After reviewing the dataset with Palladio, I don’t believe an analysis can provide any meaningful information about the reasons for all the participants’ song choices.
Filtering the Palladio graph by communities shows a difference in mutual connections when comparing larger and smaller communities. For instance, in the largest community of 5, members had an average of 8.4 song choices in common. In the smallest community of 2, members had only 3 songs in common. This seems to suggest that the largest communities are responsible for selecting the most popular songs on average. In fact, 5/6 of the members in the largest community selected Johnny B Goode, the most popular song overall. However, only one member of this community selected Tsuru No Sugomori (Crane’s Nest), the second most popular song. In fact, the difference between communities may be due to the fact the more members in a community, the higher the chance to have a connection with other members.
The two least selected songs were Pygmy Girls’ Initiation Song and String Quartet, which have two edges each. From the data alone, this suggests they are the least appropriate songs for the Golden Record Curation. However, these two songs were missing from the YouTube playlist provided for the task. So, it’s likely they were simply overlooked by those that didn’t realize the playlist was incomplete. If they were on the playlist, they may have been selected by more people.
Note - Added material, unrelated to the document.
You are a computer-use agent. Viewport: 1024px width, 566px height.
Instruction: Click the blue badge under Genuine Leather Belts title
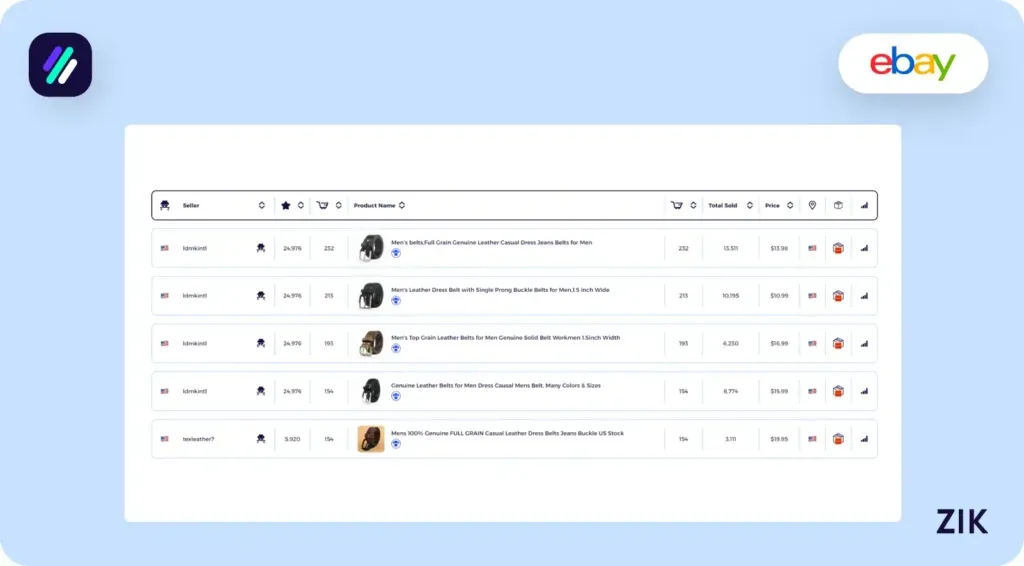coord(396,396)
An unaware observer would make incorrect assumptions about the value of those songs due to their lack of connections. This is a clear example of an external unknown influence impacting the reliability of a dataset.
Additionally, not all participants made 10 song selections, and the reason is not clear. Did they forget to select some songs when they submitted their list? Was it an error or mistake when creating the Json file? Was it intentional? Without the context of the task, an observer may think there is a reason not all participants have 10 connections, when in fact it may be an accident.
None of these dataset characteristics ultimately tell us why these songs were selected. One way to include that in the data would be to ask participants to assign labels to each song indicating why they chose it. For example, there could be a “percussion” label to select if they chose a song due to its drum content. Of course, that would require anticipating and defining labels for every possible reason someone could select a song. I think the lesson to take from this is that the purpose of data needs to be considered before it is collected to ensure that the right data is gathered. Even when gathering data for a specific purpose, external variables like user error can influence the output in nonobvious ways. The connections themselves do not give an indication of the meaning behind them. Just to understand the connections between nodes requires external knowledge of the task that isn’t evident in the data itself.